新手刚开始玩scrapy
我的目录结构如下…
#FYI: running on Scrapy 2.4.1
WebScraper/
Webscraper/
spiders/
spider.py # (NOTE: contains spider1 and spider2 classes.)
items.py
middlewares.py
pipelines.py # (NOTE: contains spider1Pipeline and spider2Pipeline)
settings.py # (NOTE: I wrote here:
#ITEM_PIPELINES = {
# 'WebScraper.pipelines.spider1_pipelines': 300,
# 'WebScraper.pipelines.spider2_pipelines': 300,
#}
scrapy.cfg
和spider2.py
相似…
class OneSpider(scrapy.Spider):
name = "spider1"
def start_requests(self):
urls = ["url1.com",]
yield scrapy.Request(
url="http://url1.com",
callback=self.parse
)
def parse(self,response):
## Scrape stuff, put it in a dict
yield dictOfScrapedStuff
class TwoSpider(scrapy.Spider):
name = "spider2"
def start_requests(self):
urls = ["url2.com",]
yield scrapy.Request(
url="http://url2.com",
callback=self.parse
)
def parse(self,response):
## Scrape stuff, put it in a dict
yield dictOfScrapedStuff
与pipelines.py
看起来像…
class spider1_pipelines(object):
def __init__(self):
self.csvwriter = csv.writer(open('spider1.csv', 'w', newline=''))
self.csvwriter.writerow(['header1', 'header2'])

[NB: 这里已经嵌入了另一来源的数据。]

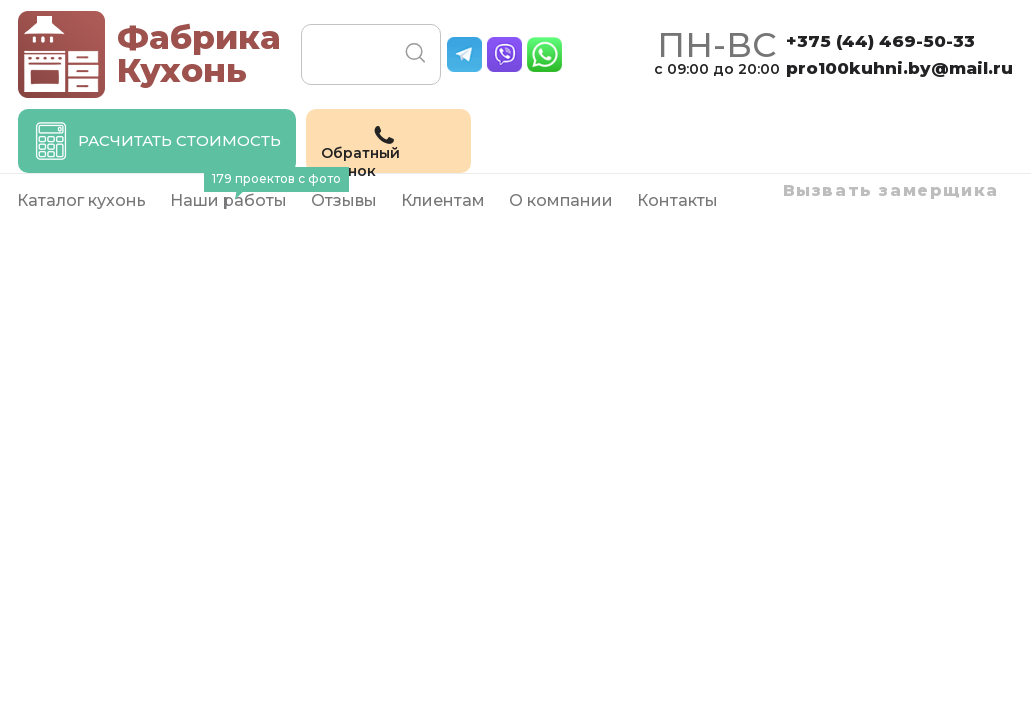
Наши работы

def process_item(self, item, spider):
row = []
row.append(item['header1'])
row.append(item['header2'])
self.csvwrite.writerow(row)
class spider2_pipelines(object):
def __init__(self):
self.csvwriter = csv.writer(open('spider2.csv', 'w', newline=''))
self.csvwriter.writerow(['header_a', 'header_b'])
def process_item(self, item, spider):
row = []
row.append(item['header_a']) #NOTE: this is not the same as header1
row.append(item['header_b']) #NOTE: this is not the same as header2
self.csvwrite.writerow(row)
我有一个关于使用一个终端命令在不同url上运行spider1和spider2的问题:
nohup scrapy crawl spider1 -o spider1_output.csv --logfile spider1.log & scrapy crawl spider2 -o spider2_output.csv --logfile spider2.log
注意:这是针对这个堆栈溢出帖子(2018)的前一个问题的扩展。
的结果:spider1.csv的数据来自spider1, spider2.csv的数据来自spider2.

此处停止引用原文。